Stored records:
- Opening Delimiter -
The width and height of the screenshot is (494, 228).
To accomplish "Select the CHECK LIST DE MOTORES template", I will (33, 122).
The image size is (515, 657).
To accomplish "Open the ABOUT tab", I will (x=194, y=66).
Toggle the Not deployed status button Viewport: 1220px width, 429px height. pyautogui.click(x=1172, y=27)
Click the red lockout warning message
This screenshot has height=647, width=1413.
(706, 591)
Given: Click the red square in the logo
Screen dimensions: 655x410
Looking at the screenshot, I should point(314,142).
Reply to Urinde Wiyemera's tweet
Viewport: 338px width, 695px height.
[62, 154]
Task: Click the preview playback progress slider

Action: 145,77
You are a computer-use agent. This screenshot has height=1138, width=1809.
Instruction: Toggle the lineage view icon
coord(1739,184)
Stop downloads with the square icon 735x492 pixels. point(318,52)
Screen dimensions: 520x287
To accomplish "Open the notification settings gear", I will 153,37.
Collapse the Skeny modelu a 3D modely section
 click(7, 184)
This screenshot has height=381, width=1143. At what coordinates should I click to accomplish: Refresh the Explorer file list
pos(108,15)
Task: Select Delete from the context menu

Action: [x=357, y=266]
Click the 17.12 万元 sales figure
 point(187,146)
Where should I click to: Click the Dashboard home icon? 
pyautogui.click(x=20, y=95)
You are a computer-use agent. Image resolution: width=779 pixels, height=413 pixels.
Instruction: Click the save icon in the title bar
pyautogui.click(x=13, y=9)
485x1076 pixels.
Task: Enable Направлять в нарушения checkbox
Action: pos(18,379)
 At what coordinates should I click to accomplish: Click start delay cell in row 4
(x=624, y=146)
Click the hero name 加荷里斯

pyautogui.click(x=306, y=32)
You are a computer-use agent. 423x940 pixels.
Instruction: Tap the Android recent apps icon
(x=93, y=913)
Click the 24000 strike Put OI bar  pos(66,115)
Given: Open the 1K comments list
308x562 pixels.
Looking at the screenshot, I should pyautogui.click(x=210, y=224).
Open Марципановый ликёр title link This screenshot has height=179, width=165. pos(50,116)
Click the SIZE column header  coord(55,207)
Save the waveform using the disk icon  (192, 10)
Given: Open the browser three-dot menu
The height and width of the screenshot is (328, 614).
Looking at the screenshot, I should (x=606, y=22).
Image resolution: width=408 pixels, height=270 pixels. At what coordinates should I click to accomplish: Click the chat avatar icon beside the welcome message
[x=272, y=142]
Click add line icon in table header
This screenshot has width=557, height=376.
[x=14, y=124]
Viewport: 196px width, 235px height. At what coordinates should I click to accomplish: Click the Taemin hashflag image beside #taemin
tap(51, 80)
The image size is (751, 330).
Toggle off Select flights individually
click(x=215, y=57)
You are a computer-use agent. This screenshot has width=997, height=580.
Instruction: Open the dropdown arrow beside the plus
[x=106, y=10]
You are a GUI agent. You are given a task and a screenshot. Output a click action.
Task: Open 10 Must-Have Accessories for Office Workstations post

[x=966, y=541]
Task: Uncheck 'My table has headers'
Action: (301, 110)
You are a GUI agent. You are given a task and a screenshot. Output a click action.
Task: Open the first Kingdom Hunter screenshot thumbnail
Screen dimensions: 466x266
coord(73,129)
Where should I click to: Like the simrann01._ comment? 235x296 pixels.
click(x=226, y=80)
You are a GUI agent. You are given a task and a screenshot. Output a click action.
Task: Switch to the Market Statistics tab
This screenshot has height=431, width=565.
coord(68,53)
- Closing Delimiter -
**TASK GOAL:** Stopping at the line containing "Save the waveform", please repeat exactly every line from the very start of the entries, that line included, and nothing more.

**FINISHED EXERCISE:**
The width and height of the screenshot is (494, 228).
To accomplish "Select the CHECK LIST DE MOTORES template", I will (33, 122).
The image size is (515, 657).
To accomplish "Open the ABOUT tab", I will (x=194, y=66).
Toggle the Not deployed status button Viewport: 1220px width, 429px height. pyautogui.click(x=1172, y=27)
Click the red lockout warning message
This screenshot has height=647, width=1413.
(706, 591)
Given: Click the red square in the logo
Screen dimensions: 655x410
Looking at the screenshot, I should point(314,142).
Reply to Urinde Wiyemera's tweet
Viewport: 338px width, 695px height.
[62, 154]
Task: Click the preview playback progress slider

Action: 145,77
You are a computer-use agent. This screenshot has height=1138, width=1809.
Instruction: Toggle the lineage view icon
coord(1739,184)
Stop downloads with the square icon 735x492 pixels. point(318,52)
Screen dimensions: 520x287
To accomplish "Open the notification settings gear", I will 153,37.
Collapse the Skeny modelu a 3D modely section
 click(7, 184)
This screenshot has height=381, width=1143. At what coordinates should I click to accomplish: Refresh the Explorer file list
pos(108,15)
Task: Select Delete from the context menu

Action: [x=357, y=266]
Click the 17.12 万元 sales figure
 point(187,146)
Where should I click to: Click the Dashboard home icon? 
pyautogui.click(x=20, y=95)
You are a computer-use agent. Image resolution: width=779 pixels, height=413 pixels.
Instruction: Click the save icon in the title bar
pyautogui.click(x=13, y=9)
485x1076 pixels.
Task: Enable Направлять в нарушения checkbox
Action: pos(18,379)
 At what coordinates should I click to accomplish: Click start delay cell in row 4
(x=624, y=146)
Click the hero name 加荷里斯

pyautogui.click(x=306, y=32)
You are a computer-use agent. 423x940 pixels.
Instruction: Tap the Android recent apps icon
(x=93, y=913)
Click the 24000 strike Put OI bar  pos(66,115)
Given: Open the 1K comments list
308x562 pixels.
Looking at the screenshot, I should pyautogui.click(x=210, y=224).
Open Марципановый ликёр title link This screenshot has height=179, width=165. pos(50,116)
Click the SIZE column header  coord(55,207)
Save the waveform using the disk icon  (192, 10)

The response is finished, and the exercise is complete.